Enhancing Glaucoma Diagnosis Through Multi-Layer Transformer and Multi-Modal Feature Fusion.
Dongyang Zhao, Huihui Fang, Qi Gao, Yi Shi, Lixin Duan, Yanwu Xu
Abstract
Open AccessPurpose: To develop a more accurate glaucoma grading framework by combining multiple examination modalities, aiming to overcome the limitations of single-modality diagnostic systems for comprehensive glaucoma diagnosis. Methods: This paper proposes a novel multi-modal-based glaucoma grading framework to classify healthy, mild glaucoma, and moderate-to-severe glaucoma patients.
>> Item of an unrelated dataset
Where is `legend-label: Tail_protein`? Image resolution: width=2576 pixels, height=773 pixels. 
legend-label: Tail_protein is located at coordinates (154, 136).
The method simulates the clinical diagnosis process by leveraging multiple examination modalities and integrating prior knowledge of ocular structure to enhance feature learning. A multi-modal feature fusion framework (M2F3) is developed, utilizing a multi-layer transformer (MLT) for efficient combination of modalities. A contrastive learning strategy is also employed to improve feature learning further. Results: Experimental results demonstrated that the proposed M2F3 glaucoma grading method shows a substantial 0.0465 increase in Cohen's kappa (κ) coefficient compared to state-of-the-art (SOTA) methods on the Glaucoma grAding from Multi-Modality imAges (GAMMA) dataset. Conclusions: The proposed multi-modal-based glaucoma grading framework offers a more accurate diagnostic tool by integrating multiple examination modalities and prior knowledge, representing a substantial improvement over existing single-modality-based systems.